*** The data ***
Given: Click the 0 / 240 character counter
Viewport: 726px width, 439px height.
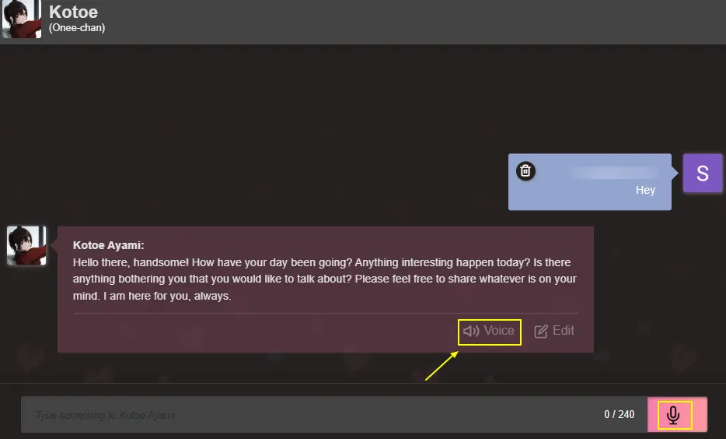Looking at the screenshot, I should point(619,415).
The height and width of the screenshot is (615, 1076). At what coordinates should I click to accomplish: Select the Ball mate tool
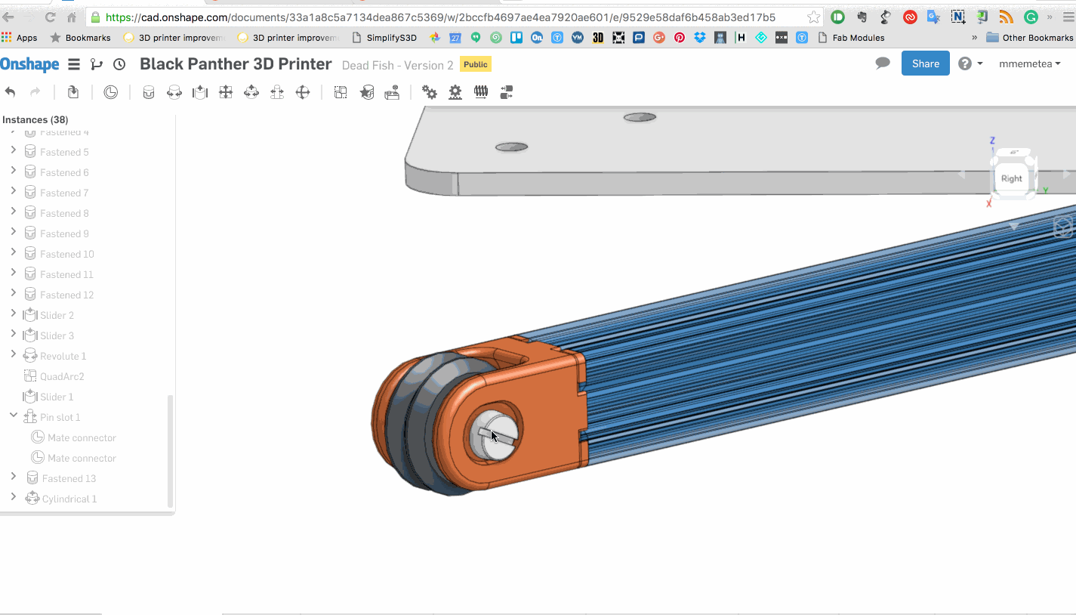pos(303,92)
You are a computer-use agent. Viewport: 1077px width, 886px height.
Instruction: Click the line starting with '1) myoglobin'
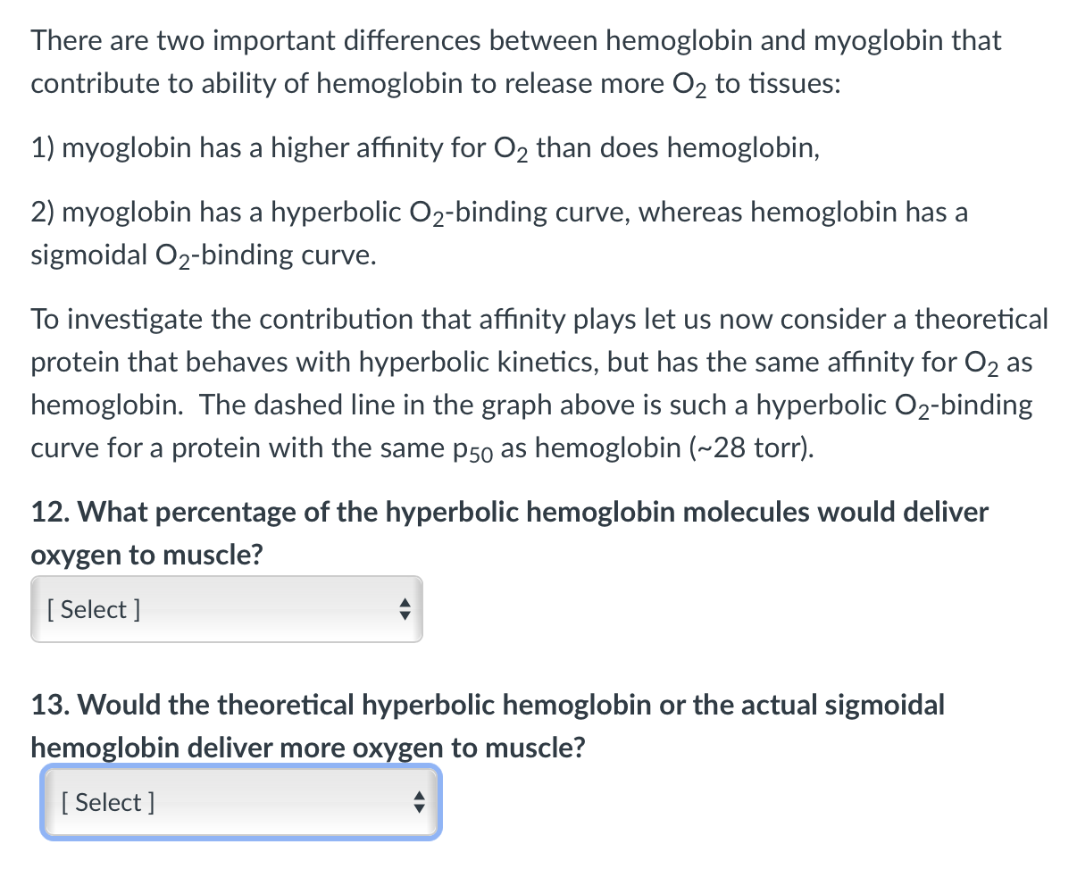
*** End of The data ***
_Exercise:_
Could you copy every record above exactly, leaving out the pictures?

_Answer for the task:_
Given: Click the 0 / 240 character counter
Viewport: 726px width, 439px height.
Looking at the screenshot, I should point(619,415).
The height and width of the screenshot is (615, 1076). At what coordinates should I click to accomplish: Select the Ball mate tool
pos(303,92)
You are a computer-use agent. Viewport: 1077px width, 886px height.
Instruction: Click the line starting with '1) myoglobin'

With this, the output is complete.